+++ RECORDS FOR THE EXERCISE
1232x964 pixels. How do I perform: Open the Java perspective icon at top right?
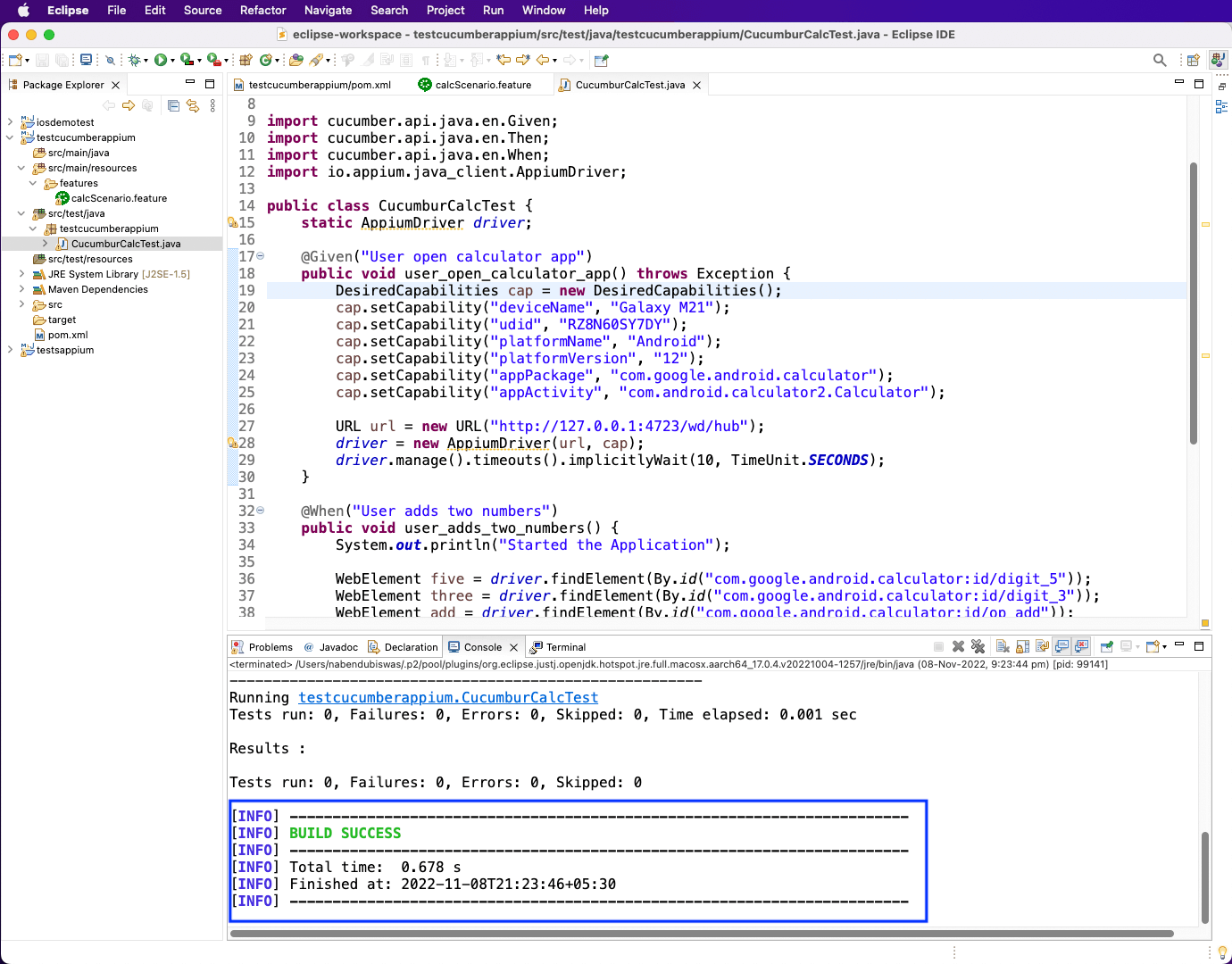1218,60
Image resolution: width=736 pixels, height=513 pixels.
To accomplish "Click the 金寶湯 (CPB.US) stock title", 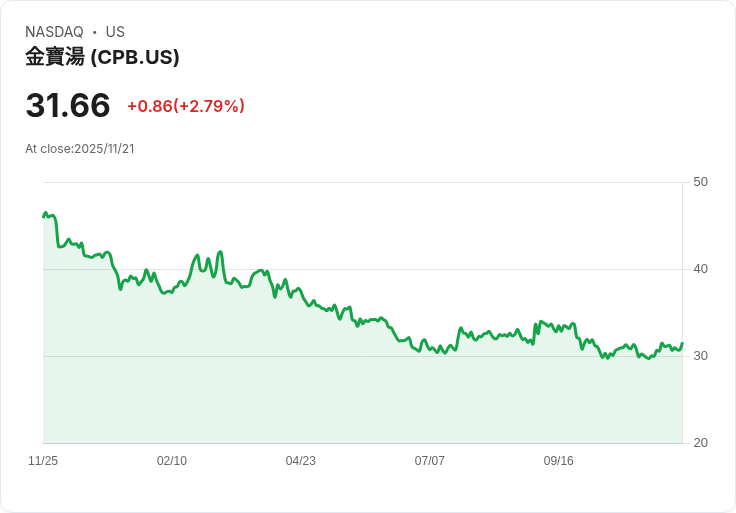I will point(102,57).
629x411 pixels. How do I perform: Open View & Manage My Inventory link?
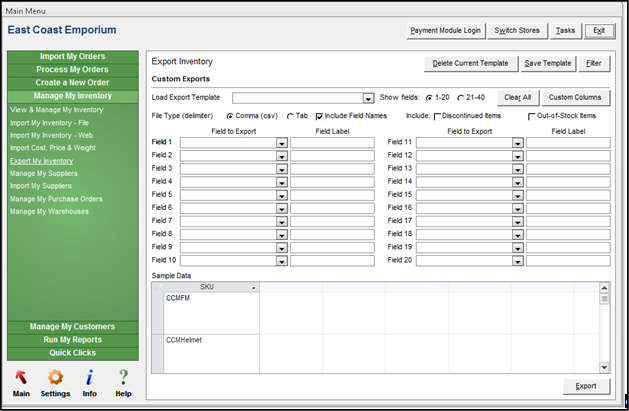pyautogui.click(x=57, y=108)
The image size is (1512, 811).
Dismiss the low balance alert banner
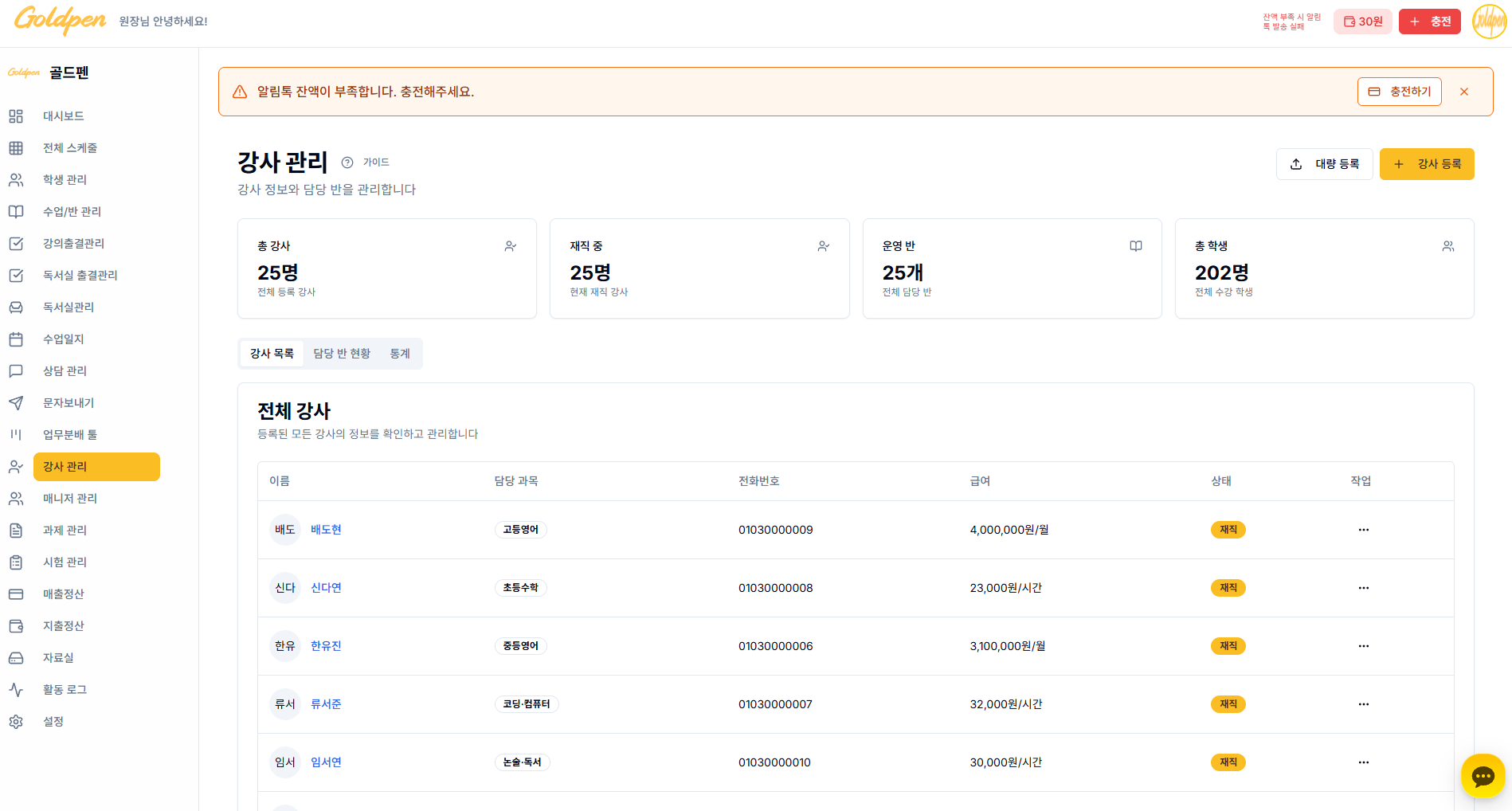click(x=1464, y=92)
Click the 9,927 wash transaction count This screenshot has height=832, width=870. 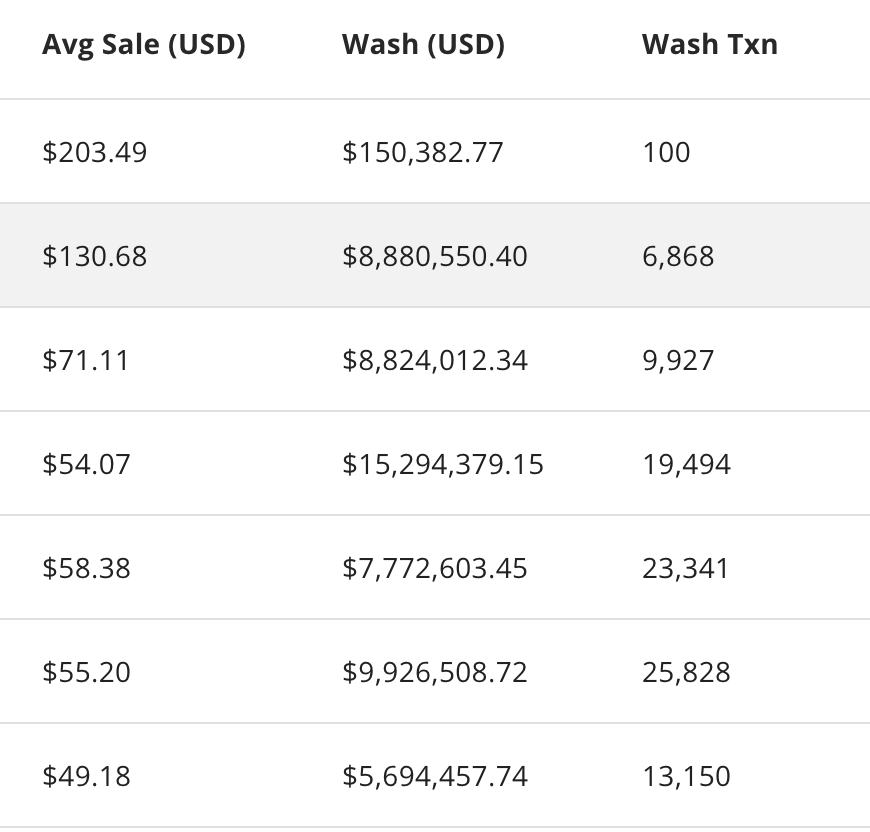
++++++
STATED EXERCISE
Print the stretch of items from the line containing "The image size is (1512, 811)." through the end of the items, keeping every line word for word. Leave the pictures out of your answer.

FINAL RESULT
The image size is (1512, 811).
Dismiss the low balance alert banner
click(x=1464, y=92)
Click the 9,927 wash transaction count This screenshot has height=832, width=870. 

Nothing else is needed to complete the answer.